# classic furniture in liquidation



## hopalong (4 Apr 2009)

did anyone know classic furniture in blanchardstown are now in liquidation.


----------



## europhile (4 Apr 2009)

[broken link removed]


----------



## hopalong (4 Apr 2009)

see your link in the times in  feb,thanks,but any news print on the liquidation.


----------



## MandaC (4 Apr 2009)

The form appointing the receiver has been lodged with CRO.  The receiver is Kieran Wallace, 1 Stokes Place, St. Stephens Green.  (KPMG's address)

One of the Directors (MD) of Classic is David Langan (of Langan Furniture Family)


----------



## noop (4 Apr 2009)

Hopalong, Classic Blanchardstown have signs up for a "stock liquidation sale"- that doesn't mean they're in liquidation. The branch has been bought over by new owners


----------



## hopalong (4 Apr 2009)

i understand the store has new owners,but according to a sales lady in the store,they are in liquidation.2 of the old sales staff have been kept on.


----------



## MandaC (4 Apr 2009)

Not in Liquidation - in Receivership - according to CRO as of todays date.  The Reciever will be examining the affairs of the company with a view to either Liquidation or selling on, if a buyer can be found.
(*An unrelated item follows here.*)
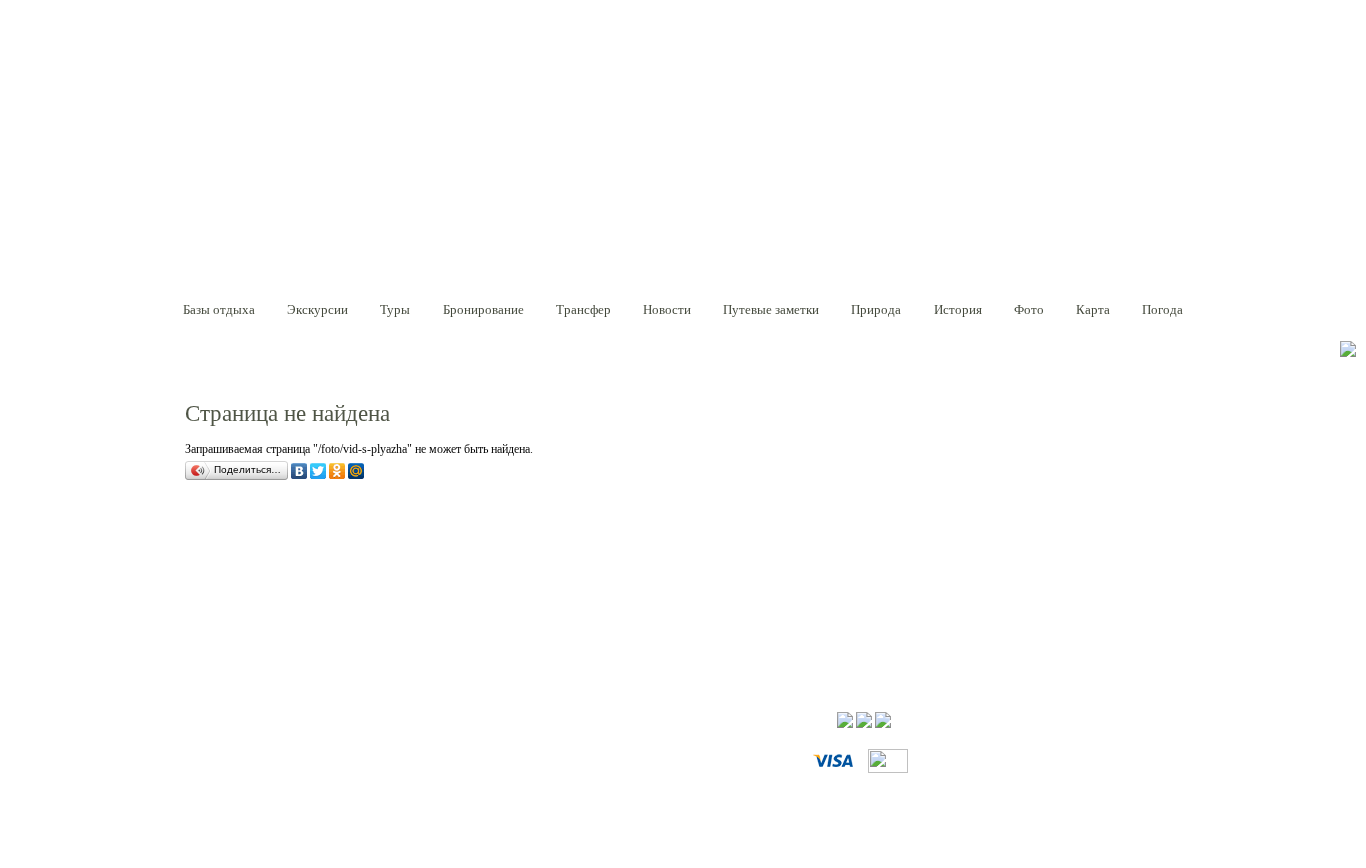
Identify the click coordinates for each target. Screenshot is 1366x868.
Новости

The new buyer may need to rationalise the staff in order to bring the business back to profit, hence the staff being let go.


----------



## hopalong (5 Apr 2009)

i know they have been in receivership since 6 th feb.


----------



## europhile (5 Apr 2009)

What exactly are you trying to establish, hopalong? If the shop is open, or what?


----------



## hopalong (6 Apr 2009)

sorry to all,went back to store to-day,the sales assistant got it wrong,its still in receivership ,not in liquidation.there is a difference.


----------



## horse7 (8 Apr 2009)

is there a furniture/couch store in dublin that you can buy for cod.(cash on delivery)


----------



## Delphi (12 Apr 2009)

Only found out about Classic Furniture. They have a deposit belonging to me of €430. Went to their store on the Kylemore Road this weekend and all the shutters were down.  Tried phoning but no answer.
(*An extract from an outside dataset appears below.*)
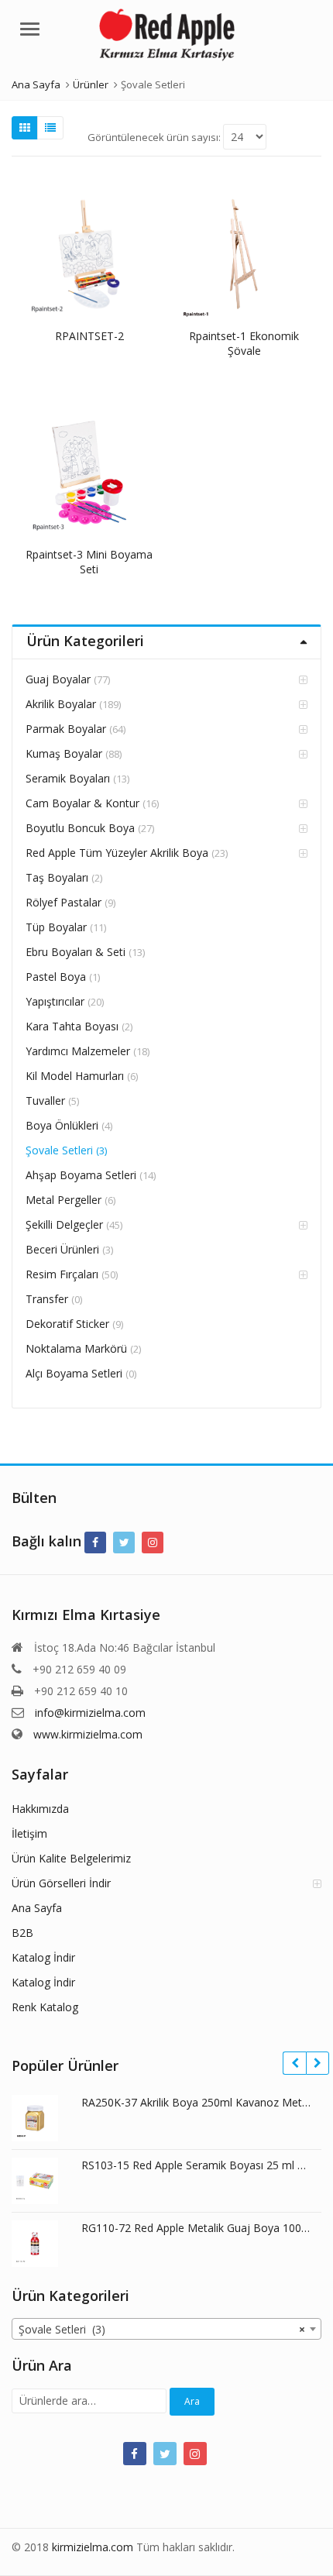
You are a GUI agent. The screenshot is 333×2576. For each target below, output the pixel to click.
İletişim (29, 1833)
Anyone know if any of their other stores are still open (Carrickmines or Coolock) or is my €430 gone for good?


----------



## TreeTiger (12 Apr 2009)

Was in Carrickmines a couple of days ago and Classic Furniture was closed.  There were some notices in the windows but I didn't read them.  Did you pay by credit card, as, if you did, then you should be able to get your money back - there are details on the Jim Langan thread as to how to do this.  Good luck.


----------



## Delphi (12 Apr 2009)

Paid by laser unfortunately and will not get my money back. If I had paid by visa I would have been ok. Wont make that mistake again.

Thanks
Delphi


----------